[Stored records]
<<<<

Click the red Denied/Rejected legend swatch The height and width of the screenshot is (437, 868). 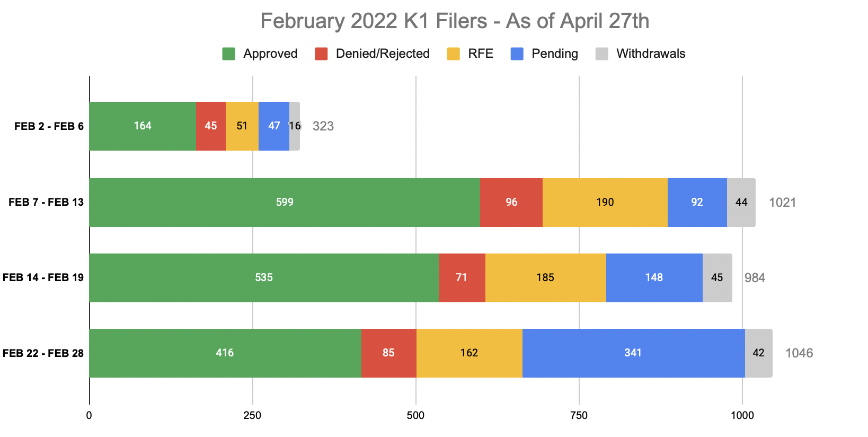pos(321,54)

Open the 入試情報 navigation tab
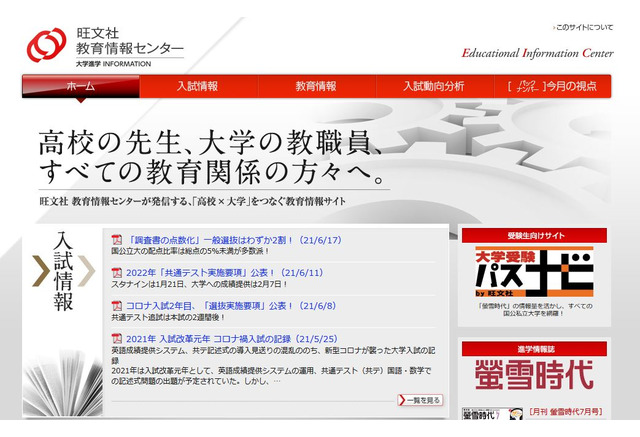[197, 86]
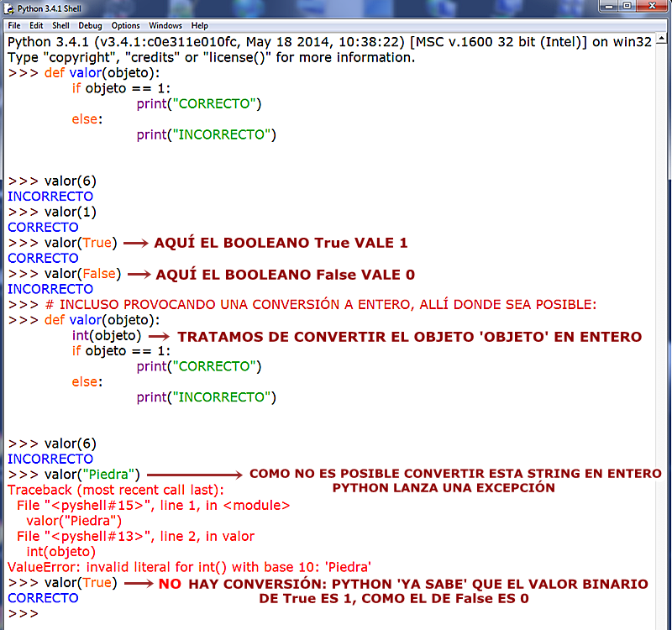Click the Python IDLE icon in the title bar
The height and width of the screenshot is (630, 672).
[x=8, y=9]
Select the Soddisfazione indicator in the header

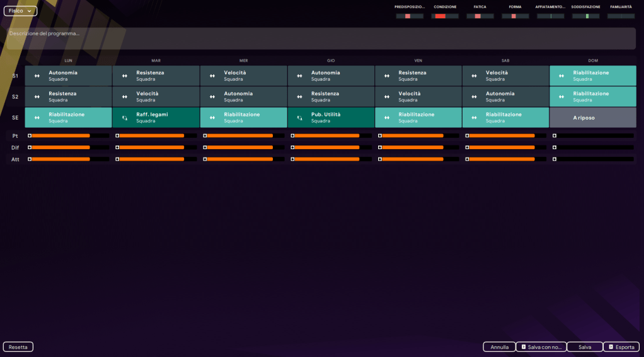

>>>>

**What is expected:**
Copy out exactly the lines that begin at the line with "Open the 入試情報 navigation tab" and end at the final line of the entries above. Leave out the pictures.

**Completed exercise:**
Open the 入試情報 navigation tab
[197, 86]
Click the Python IDLE icon in the title bar
The height and width of the screenshot is (630, 672).
[x=8, y=9]
Select the Soddisfazione indicator in the header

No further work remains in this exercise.